Click Data > Data Virtualization. From the service menu, click Virtualization > Virtualize > Files.
The list of available data sources appears. You can narrow down the displayed assets by using the available filters.
Select the remote data source where you want to browse for files.
The list of files and directories on your data source appears. You can enter a particular path on the host system in the File path field or click the files and directories on the list to go through the host system.
To edit the remote data source description, click Edit description in the action menu of the remote data source.
Select the file that you want to virtualize and click Add to cart.
- To use the first row of your file as column headings in your virtual table, enable the Use first row as column heading option. If this option is not enabled, you are prompted to specify column names for your virtual file before adding it to your cart.
- If your file has multiple worksheets, you can select a worksheet to view additional information and add it to your cart.
Click View cart to preview your file data selections as a virtual file.
From this window, you can edit the virtual table name to be created from file data. Additionally, you can edit schema names, remove a selection from your cart, or edit the list of remote files that participate in a merged table.

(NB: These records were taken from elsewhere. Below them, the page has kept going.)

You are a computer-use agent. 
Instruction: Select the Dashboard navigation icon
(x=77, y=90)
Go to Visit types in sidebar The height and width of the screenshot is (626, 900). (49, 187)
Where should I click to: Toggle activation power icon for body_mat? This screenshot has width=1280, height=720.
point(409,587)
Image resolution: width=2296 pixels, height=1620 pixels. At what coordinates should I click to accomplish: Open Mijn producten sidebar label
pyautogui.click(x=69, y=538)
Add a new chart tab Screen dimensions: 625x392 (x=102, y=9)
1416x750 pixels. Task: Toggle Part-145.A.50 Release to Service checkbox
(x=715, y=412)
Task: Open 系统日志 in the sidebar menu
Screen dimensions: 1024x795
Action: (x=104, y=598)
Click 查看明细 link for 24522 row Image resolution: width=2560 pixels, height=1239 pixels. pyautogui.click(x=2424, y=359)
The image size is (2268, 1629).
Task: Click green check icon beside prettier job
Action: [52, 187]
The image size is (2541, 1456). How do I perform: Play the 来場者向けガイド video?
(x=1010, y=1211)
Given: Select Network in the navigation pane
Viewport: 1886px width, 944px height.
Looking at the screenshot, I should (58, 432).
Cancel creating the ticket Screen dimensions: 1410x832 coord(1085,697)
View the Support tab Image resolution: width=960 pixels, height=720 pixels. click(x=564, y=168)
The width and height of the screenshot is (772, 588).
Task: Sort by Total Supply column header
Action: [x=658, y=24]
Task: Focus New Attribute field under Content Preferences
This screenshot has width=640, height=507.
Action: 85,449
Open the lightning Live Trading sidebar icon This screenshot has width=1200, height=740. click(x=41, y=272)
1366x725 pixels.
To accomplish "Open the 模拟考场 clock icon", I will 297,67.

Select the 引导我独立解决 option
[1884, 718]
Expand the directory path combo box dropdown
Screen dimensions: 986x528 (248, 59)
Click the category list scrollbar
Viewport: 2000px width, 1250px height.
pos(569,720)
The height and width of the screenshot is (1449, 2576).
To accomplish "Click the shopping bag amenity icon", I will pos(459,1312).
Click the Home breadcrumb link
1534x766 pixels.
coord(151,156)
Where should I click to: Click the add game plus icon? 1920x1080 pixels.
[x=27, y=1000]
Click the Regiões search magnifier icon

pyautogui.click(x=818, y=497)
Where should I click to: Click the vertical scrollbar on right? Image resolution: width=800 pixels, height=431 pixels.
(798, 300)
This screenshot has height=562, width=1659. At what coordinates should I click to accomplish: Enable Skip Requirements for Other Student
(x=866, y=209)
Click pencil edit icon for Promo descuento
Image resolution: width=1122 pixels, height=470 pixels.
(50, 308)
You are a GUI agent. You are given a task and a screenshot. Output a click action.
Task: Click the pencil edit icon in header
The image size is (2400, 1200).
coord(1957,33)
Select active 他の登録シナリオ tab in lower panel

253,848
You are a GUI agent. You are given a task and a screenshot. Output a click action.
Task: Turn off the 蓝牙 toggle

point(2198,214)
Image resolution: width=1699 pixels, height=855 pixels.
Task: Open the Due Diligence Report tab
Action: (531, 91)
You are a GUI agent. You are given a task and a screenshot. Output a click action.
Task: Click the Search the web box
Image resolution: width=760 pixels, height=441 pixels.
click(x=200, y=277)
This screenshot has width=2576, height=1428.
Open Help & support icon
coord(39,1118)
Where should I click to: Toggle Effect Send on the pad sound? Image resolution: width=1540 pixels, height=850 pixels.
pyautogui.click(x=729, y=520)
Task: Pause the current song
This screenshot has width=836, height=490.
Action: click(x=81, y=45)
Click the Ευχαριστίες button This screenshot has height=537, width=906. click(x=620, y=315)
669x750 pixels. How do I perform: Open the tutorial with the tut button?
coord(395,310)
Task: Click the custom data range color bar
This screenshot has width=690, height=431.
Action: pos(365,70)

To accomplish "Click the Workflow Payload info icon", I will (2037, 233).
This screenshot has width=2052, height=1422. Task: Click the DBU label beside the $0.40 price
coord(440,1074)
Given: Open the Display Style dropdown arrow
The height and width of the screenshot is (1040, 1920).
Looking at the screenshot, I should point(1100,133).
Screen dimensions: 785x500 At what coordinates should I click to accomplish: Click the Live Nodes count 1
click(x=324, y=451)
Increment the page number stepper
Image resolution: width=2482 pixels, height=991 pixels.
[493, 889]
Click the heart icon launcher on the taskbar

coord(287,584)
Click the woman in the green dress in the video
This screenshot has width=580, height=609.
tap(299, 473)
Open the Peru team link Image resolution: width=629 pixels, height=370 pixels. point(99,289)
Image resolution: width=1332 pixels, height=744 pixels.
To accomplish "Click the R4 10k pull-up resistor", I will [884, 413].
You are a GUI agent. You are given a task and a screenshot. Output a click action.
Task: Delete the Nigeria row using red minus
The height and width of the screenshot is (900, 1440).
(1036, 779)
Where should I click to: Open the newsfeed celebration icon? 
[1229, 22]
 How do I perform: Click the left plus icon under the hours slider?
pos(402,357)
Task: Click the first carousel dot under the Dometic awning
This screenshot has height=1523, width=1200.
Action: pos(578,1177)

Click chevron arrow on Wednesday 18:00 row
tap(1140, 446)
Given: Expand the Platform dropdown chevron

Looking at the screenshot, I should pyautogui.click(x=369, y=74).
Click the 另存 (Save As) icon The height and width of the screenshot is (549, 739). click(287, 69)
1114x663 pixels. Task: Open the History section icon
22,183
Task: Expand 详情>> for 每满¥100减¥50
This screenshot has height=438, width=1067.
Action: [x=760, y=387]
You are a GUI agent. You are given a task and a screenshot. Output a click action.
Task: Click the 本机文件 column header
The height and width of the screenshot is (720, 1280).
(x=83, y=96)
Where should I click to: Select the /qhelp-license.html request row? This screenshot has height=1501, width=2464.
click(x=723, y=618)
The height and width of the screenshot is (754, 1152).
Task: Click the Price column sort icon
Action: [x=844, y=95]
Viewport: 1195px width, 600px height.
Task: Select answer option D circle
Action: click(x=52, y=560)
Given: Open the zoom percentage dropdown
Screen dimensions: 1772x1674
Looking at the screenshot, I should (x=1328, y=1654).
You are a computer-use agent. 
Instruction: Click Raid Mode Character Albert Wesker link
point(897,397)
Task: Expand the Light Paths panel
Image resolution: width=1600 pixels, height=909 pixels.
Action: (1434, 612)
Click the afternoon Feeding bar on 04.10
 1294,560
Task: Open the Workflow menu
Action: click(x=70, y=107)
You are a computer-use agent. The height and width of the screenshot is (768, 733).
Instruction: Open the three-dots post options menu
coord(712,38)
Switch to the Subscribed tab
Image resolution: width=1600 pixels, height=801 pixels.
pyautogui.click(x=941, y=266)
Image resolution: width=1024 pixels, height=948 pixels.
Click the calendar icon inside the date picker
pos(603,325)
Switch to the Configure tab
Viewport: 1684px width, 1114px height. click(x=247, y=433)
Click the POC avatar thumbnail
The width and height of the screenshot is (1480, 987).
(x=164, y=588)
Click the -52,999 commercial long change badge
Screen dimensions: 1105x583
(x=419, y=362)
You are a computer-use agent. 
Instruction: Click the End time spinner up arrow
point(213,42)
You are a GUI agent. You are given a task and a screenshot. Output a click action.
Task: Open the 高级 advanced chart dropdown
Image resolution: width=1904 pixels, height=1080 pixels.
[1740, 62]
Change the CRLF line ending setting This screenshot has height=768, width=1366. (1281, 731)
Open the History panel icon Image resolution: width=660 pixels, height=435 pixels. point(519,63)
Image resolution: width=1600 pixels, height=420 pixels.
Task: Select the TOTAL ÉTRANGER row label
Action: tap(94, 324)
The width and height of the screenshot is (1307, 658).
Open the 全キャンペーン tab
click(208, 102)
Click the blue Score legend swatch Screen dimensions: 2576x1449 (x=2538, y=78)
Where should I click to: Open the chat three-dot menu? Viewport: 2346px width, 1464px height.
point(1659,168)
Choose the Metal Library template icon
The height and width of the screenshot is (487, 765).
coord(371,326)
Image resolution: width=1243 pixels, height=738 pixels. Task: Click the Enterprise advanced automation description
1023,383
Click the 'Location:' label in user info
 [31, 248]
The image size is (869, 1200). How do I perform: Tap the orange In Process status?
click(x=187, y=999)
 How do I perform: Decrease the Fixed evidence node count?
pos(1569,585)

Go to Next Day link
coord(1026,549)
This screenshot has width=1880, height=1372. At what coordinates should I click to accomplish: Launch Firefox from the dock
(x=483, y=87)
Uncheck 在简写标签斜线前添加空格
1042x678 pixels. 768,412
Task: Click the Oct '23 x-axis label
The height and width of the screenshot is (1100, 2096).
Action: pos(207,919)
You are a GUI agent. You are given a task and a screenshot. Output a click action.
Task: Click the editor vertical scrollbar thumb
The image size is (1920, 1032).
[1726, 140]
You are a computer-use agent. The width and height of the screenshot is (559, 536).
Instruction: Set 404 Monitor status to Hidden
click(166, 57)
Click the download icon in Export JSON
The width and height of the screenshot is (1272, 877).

Select the appropriate option to assign the virtual table to be created from file data:

Assign to	When to use this option
Data request	Select Data request if you created the virtual table in response to a data request. Then, choose the appropriate request.
Project	Select Project if you created the virtual table to use in a specific analytics project. Then, choose the appropriate project.
My virtualized data	Select My virtualized data if the table was not created in response to a data request or to use in a specific project. This is the default setting if no data requests or projects exist.

Specify a schema in the Schemas field.
Optionally, you can create a schema:
- If you have the Data Virtualization Engineer or User roles, leave the Schemas field as default to create a schema with your user ID.
- If you have the Data Virtualization Admin role, leave the Schemas field as default to create a schema with your user ID or enter the new schema name in the Schemas field.
For more information, see Creating schemas for virtual objects.
Click Virtualize to complete the process.
When the status window appears, you can select to view your virtualized data or virtualize more data.

Results

If Data Virtualization and Watson™ Knowledge Catalog are installed in the same OpenShift® project (namespace), your virtual object is published to the default catalog.

What to do next

You can collect statistics for your virtual object. For more information, see Improving query performance (Data Virtualization).
Optionally, from the My virtualized data page, you can publish your virtual object to the catalog. For more information, see Publishing virtual data to the catalog.
You can also create join views. See Creating a join view from multiple tables.